# Instrução dada 1
No texto sobre Drieu Godefridi, qual editora lançou o livro O Reich Verde no Brasil?
# Instrução dada 2
Diga se cada afirmação concorda com o texto sobre Drieu Godefridi, respondendo sim ou não e citando as palavras do texto que decidem: (a) Godefridi é doutor em Filosofia do Direito pela Sorbonne. (b) O prefácio de O Reich Verde foi redigido em 2015. (c) Em 2015, Godefridi publicou um livro sobre ideologia de gênero.
# Instrução dada 3
Prossiga com o texto sobre Drieu Godefridi a partir da última frase apresentada.

═══ Seleção ═══

Bruna Frascolla, colunista da Gazeta do Povo, manteve correspondência com o filósofo belga Drieu Godefridi, cujo livro 'O Reich Verde' acaba de ser lançado no Brasil:
O
filósofo belga Drieu Godefridi, doutor em Filosofia do Direito pela
Sorbonne, lançou seu primeiro livro no Brasil ano passado, pela editora
Armada. Trata-se de O Reich Verde: Do aquecimento global à tirania
verde. Em seu prefácio, redigido em 2019, resume o propósito do livro, a
saber: chamar a atenção ao fato de que o ambientalismo é tão explícito
em suas intenções genocidas quanto o nazismo e o comunismo, de modo que
ninguém poderá alegar surpresa ou desconhecimento após a catástrofe. Diz
ele: "Quando estimados pensadores ambientalistas exigem a abolição da
democracia e da liberdade 'em nome do clima', quando tais pensadores
pretendem honestamente demonstrar que o bem da Terra requer a redução da
população a um décimo do seu volume atual, quando toma forma, diante
dos nossos olhos, uma ideologia mais radical em suas intenções homicidas
que qualquer uma de suas predecessoras, aí é que devemos mais uma vez
retomar o grito de 'nunca mais' e entender que tempos difíceis estão, de
fato, novamente diante de nós."
Há
mais de dez anos o filósofo critica publicamente a ideologia de gênero,
e em 2015 publicou um livro sobre o assunto intitulado La Loi du Genre,
ou seja, A Lei do Gênero. Sua abordagem desses problemas contemporâneos
não deixa escapar a forma jurídica que tais teorias assumem.

═══ Trechos de dados ═══

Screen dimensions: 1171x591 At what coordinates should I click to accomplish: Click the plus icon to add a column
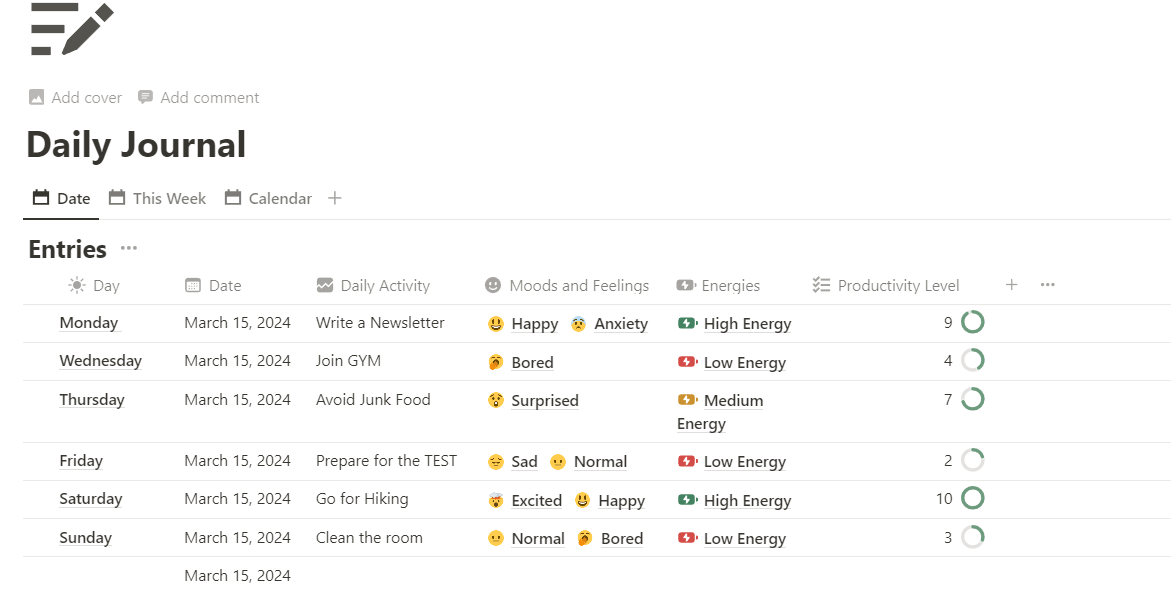pyautogui.click(x=1011, y=285)
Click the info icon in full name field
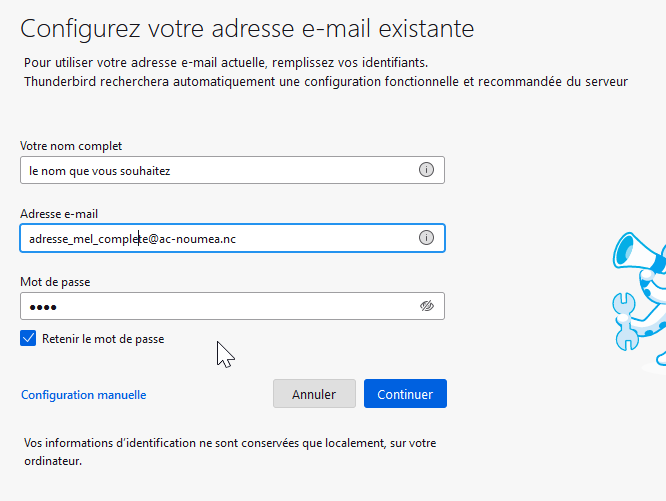This screenshot has height=501, width=666. [x=426, y=170]
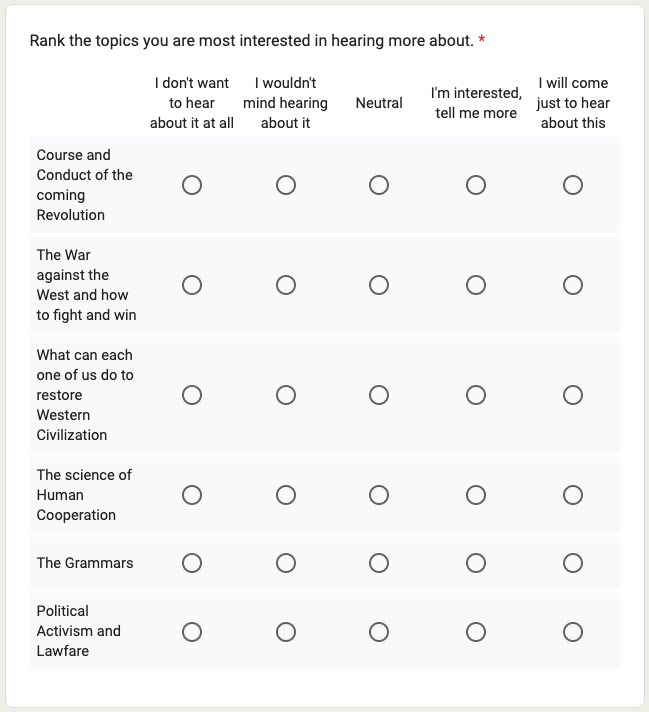Choose 'I'm interested' for Course and Conduct of Revolution
Screen dimensions: 649x712
(x=476, y=185)
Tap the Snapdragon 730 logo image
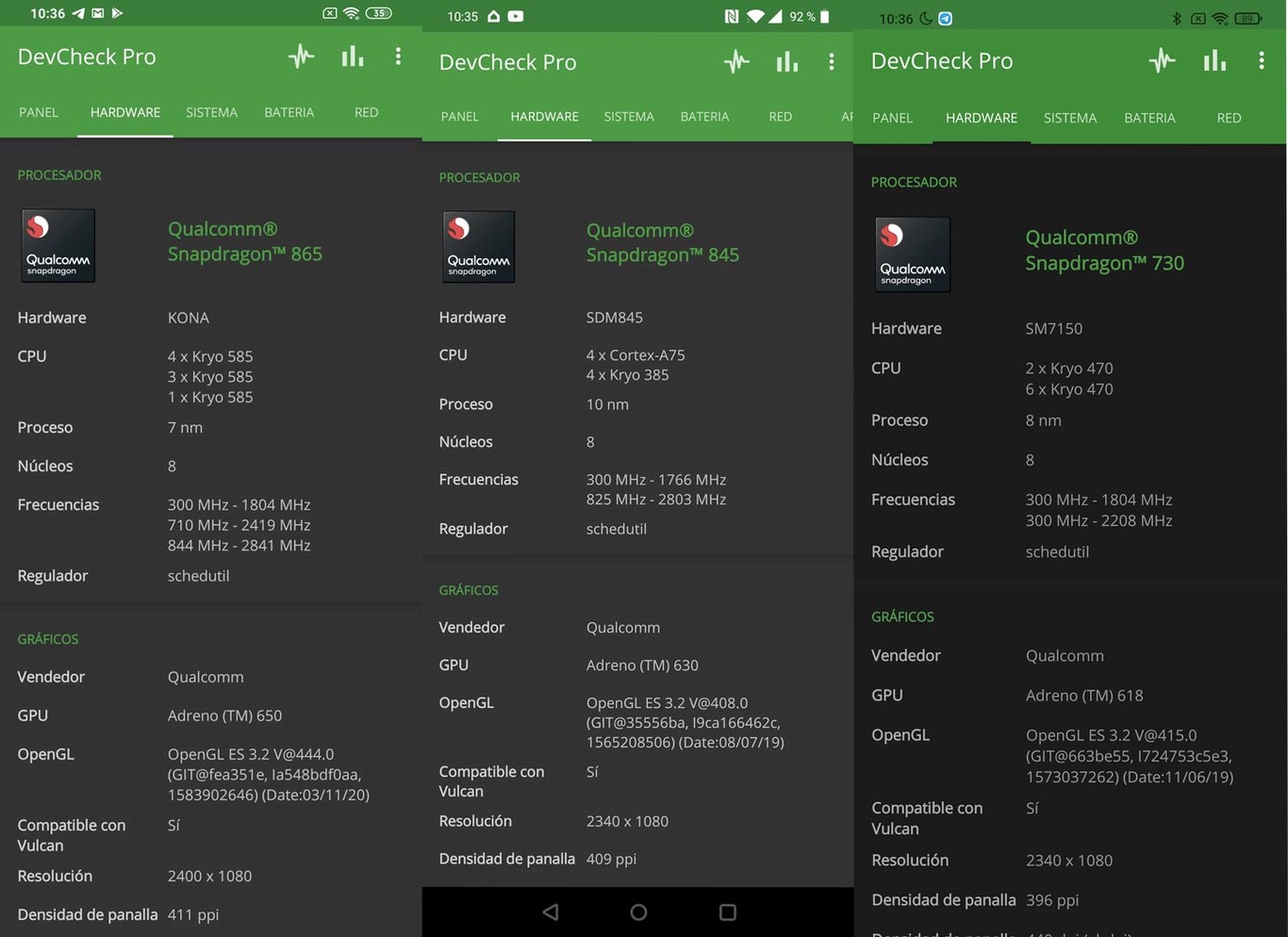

═══

# Resultado 1
A editora Armada.

# Resultado 2
(a) Sim: "doutor em Filosofia do Direito pela Sorbonne".
(b) Não: "Em seu prefácio, redigido em 2019".
(c) Sim: "em 2015 publicou um livro sobre o assunto intitulado La Loi du Genre".

# Resultado 3
Não
sei o leitor, mas eu, de minha parte, fico impressionada com a
uniformidade das preocupações políticas mundo afora. O normal deveria
ser um gaúcho ter dificuldade de entender a política dos acrianos, mas
as queixas de um belga em 2013 se adéquam à realidade de uma baiana em
2018. Vejo uma palestra europeia de 2012 e penso nas normas do meu
campus tropical para combater o grave assunto da "violência contra a
mulher" no local -- sendo que o campus obviamente não é o lugar aonde os
maridos vão esbofetear as esposas.
No
continente americano, nossas vistas estão embotadas por um
anticomunismo culturalista muito performático e nada programático. Será
que na Europa os intelectuais têm mais informação do que está
acontecendo? Como se verá adiante, sim e não: eles dispõem de mais
textos burocráticos a serem analisados (Godefridi já trazia em 2019 um
projeto holandês de deixar de cuidar dos velhos), mas tampouco há por lá
uma explicação clara e consolidada quanto um eventual motor primeiro
dessa situação.
Eis abaixo a pequena correspondência trocada entre Drieu Godefridi e esta que vos escreve.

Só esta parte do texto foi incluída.